The Gary, Indiana native was drafted into the Army after his breakout freshman season.  According to Taliaferro, influential Michigan coach and athletic director Fritz Crisler played a role in seeing to it that he was drafted.  Apparently he had seen enough of IU’s young superstar on that fall 1945 afternoon in Ann Arbor.

After missing the 1946 season while serving in the Army, Taliaferro returned in 1947.  He led the Hoosiers in rushing yards in 1945 and 1948, and in passing yards in 1948

He was also was the team’s punter every year and he averaged a program record at the time of 40.6 yards per kick in 1948.  A true jack-of-all trades, Taliaferro still owns the seventh most punt return yards in program history, and he is fourth all-time in interception return yards.

Even more than his great accomplishments as a Hoosier, Taliaferro is best known for breaking down barriers at the professional level.  Often referred to as the “Jackie Robinson of the NFL”, he was the first African-American drafted into the NFL.  The Chicago Bears took him with their 13th round pick in 1949.

He shined in the NFL for six seasons, making the pro bowl three times.  He was the first African American to play quarterback, and he may be the only player to ever play seven positions in the NFL.

Taliaferro played in the NFL from 1948-55 for the Los Angeles Dons, New York Yankees, Dallas Cowboys, Baltimore Colts and Philadelphia Eagles.

He was enshrined into the College Football Hall of Fame in 1981.

Ever vigilant, Taliaferro has continued to carry that “COLORED” sign that was directed at African Americans through the years and has shown it off at various speeches.  The fire still burns.

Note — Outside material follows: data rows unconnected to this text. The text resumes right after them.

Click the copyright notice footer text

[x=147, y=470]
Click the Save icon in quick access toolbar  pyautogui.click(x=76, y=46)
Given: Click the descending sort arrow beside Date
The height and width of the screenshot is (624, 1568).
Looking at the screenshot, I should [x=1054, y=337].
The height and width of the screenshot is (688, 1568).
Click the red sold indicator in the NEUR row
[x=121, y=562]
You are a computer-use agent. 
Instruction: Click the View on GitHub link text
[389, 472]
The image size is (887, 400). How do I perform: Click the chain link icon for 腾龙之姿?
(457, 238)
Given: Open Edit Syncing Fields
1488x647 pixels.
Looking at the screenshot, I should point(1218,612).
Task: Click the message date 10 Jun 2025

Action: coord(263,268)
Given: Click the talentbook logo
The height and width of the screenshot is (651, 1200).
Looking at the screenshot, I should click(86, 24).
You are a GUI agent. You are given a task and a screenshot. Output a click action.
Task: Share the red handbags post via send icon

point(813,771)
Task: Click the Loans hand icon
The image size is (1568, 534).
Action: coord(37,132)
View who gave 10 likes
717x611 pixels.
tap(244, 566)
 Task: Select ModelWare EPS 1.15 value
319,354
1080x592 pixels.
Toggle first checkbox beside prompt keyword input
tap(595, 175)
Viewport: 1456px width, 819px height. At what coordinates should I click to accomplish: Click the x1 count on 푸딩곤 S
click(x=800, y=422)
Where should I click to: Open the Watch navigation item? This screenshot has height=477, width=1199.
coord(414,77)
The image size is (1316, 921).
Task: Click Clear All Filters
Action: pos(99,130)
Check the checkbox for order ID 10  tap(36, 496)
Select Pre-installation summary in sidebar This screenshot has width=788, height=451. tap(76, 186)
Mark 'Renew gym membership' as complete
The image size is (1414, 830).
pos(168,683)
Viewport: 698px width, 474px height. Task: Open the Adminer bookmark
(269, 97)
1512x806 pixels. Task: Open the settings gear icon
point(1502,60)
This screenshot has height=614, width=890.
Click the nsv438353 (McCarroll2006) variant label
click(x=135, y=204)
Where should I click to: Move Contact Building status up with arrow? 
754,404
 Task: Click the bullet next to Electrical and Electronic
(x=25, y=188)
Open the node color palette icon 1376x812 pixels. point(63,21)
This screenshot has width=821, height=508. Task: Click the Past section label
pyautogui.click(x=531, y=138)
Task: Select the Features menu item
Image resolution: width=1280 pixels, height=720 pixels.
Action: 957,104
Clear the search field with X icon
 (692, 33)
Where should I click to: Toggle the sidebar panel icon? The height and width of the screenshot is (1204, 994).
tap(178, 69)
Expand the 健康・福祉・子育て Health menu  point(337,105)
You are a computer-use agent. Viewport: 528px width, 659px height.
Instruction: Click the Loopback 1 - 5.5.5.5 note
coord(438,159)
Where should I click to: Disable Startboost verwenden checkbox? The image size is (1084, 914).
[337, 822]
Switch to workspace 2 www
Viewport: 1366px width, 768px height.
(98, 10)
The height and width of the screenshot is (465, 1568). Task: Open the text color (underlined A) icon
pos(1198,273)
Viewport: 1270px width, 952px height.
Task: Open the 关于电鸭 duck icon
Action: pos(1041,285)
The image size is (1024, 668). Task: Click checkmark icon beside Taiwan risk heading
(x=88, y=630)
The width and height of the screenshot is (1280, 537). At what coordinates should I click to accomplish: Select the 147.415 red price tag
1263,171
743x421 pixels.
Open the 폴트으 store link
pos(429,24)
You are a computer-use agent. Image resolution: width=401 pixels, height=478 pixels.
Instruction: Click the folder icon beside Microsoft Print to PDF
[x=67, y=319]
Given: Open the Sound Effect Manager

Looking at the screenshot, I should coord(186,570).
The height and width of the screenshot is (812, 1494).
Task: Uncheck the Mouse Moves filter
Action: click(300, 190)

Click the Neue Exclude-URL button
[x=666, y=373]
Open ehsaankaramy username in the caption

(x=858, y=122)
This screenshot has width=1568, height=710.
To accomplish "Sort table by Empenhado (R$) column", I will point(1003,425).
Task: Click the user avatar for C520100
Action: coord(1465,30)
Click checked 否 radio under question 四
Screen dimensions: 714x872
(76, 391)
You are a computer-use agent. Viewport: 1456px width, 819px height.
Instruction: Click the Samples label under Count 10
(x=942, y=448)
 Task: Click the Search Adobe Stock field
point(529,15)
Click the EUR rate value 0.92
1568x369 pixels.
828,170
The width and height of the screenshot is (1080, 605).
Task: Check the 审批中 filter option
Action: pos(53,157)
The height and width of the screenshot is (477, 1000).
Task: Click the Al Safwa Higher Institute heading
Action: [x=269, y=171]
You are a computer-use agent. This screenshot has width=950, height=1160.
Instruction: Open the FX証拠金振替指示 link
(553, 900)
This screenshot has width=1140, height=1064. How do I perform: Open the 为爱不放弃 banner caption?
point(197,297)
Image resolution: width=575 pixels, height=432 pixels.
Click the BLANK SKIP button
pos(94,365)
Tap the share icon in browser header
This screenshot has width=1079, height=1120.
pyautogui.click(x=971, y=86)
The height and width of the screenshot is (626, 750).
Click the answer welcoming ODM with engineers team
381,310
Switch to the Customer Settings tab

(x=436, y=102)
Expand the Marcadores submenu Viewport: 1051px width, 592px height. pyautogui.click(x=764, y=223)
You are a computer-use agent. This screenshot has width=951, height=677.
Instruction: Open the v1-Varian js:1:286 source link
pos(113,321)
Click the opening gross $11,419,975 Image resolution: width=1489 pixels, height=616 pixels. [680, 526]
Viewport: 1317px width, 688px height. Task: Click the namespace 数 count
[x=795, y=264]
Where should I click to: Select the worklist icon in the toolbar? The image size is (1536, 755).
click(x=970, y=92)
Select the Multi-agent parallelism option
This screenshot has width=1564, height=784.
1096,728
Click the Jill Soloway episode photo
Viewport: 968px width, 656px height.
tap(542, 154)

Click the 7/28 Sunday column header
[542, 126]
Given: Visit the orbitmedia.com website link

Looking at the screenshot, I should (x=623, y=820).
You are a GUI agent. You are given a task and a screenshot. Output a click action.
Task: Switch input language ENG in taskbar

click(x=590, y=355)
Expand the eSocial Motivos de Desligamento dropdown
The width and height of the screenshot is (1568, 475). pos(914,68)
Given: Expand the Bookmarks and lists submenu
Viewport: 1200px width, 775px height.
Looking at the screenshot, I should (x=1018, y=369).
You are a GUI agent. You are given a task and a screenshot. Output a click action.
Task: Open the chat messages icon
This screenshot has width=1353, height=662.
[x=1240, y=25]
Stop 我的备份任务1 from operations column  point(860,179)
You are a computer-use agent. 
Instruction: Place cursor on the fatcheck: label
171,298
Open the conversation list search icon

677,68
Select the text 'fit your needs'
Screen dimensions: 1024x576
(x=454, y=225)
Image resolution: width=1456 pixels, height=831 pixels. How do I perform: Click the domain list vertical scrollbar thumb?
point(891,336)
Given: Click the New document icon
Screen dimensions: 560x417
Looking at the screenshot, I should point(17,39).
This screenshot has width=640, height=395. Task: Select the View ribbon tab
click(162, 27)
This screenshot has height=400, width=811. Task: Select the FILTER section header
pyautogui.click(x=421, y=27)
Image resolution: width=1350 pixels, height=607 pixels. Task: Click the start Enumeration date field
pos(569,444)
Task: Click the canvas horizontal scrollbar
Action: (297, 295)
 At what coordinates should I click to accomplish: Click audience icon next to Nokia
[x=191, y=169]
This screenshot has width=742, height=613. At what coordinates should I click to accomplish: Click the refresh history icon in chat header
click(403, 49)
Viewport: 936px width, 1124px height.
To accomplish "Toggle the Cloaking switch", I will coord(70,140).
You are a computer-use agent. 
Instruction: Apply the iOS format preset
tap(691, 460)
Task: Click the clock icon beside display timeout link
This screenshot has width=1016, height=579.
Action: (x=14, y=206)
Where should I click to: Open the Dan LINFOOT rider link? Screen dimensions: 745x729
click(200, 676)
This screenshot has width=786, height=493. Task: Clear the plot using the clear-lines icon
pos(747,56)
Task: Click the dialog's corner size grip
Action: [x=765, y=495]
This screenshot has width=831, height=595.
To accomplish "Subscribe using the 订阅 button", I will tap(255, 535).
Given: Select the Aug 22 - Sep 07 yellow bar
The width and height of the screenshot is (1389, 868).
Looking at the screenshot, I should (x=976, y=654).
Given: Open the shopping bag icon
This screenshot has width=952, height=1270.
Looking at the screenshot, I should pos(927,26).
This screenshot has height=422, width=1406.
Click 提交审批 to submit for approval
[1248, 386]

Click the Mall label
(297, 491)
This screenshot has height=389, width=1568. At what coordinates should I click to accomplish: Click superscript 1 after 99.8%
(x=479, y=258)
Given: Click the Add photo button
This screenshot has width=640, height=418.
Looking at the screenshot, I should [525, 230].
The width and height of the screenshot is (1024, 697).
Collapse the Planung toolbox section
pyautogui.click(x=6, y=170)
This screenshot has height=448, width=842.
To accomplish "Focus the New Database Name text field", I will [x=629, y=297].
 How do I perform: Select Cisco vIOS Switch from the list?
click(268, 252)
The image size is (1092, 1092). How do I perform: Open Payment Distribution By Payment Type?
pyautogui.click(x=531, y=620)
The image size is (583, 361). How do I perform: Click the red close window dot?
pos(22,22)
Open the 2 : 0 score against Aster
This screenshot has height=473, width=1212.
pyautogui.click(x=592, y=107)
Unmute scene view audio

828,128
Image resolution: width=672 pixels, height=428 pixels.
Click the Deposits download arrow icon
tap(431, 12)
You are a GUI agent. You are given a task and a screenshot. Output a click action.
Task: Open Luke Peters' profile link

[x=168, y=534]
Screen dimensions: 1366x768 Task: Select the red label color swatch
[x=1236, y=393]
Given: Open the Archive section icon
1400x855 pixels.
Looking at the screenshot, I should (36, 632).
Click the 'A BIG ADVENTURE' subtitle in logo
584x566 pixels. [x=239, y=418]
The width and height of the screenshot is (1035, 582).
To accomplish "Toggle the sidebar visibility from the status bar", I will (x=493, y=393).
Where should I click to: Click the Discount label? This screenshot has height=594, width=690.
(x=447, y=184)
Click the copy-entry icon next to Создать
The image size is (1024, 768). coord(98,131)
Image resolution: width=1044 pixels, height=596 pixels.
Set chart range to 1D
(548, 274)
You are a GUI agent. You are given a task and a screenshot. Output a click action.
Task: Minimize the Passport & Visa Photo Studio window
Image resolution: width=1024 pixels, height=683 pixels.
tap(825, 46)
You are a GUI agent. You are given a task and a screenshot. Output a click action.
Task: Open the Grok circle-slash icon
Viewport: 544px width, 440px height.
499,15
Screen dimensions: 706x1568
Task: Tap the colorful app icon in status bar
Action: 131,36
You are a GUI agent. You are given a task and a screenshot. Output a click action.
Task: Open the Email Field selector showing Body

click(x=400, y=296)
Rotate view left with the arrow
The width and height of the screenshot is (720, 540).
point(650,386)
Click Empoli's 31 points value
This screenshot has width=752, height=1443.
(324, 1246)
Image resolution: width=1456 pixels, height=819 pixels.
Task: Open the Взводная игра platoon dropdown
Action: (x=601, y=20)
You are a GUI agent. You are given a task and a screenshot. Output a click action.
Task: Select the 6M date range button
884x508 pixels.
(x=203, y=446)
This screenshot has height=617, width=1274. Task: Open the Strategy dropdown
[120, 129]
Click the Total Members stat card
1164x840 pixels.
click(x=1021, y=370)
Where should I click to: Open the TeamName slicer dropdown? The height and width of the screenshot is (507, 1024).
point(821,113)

George Taliaferro at IU spring game
Photo Credit – IU Athletics

In the hearts and minds of Hoosier fans today, the signs now say something else.  In no small part due to his own painstaking efforts, if there were physical signs in Bloomington directed at him now they would read something completely different.  Something like “LEGEND”, “TRAILBLAZER”, or “HERO” comes to mind.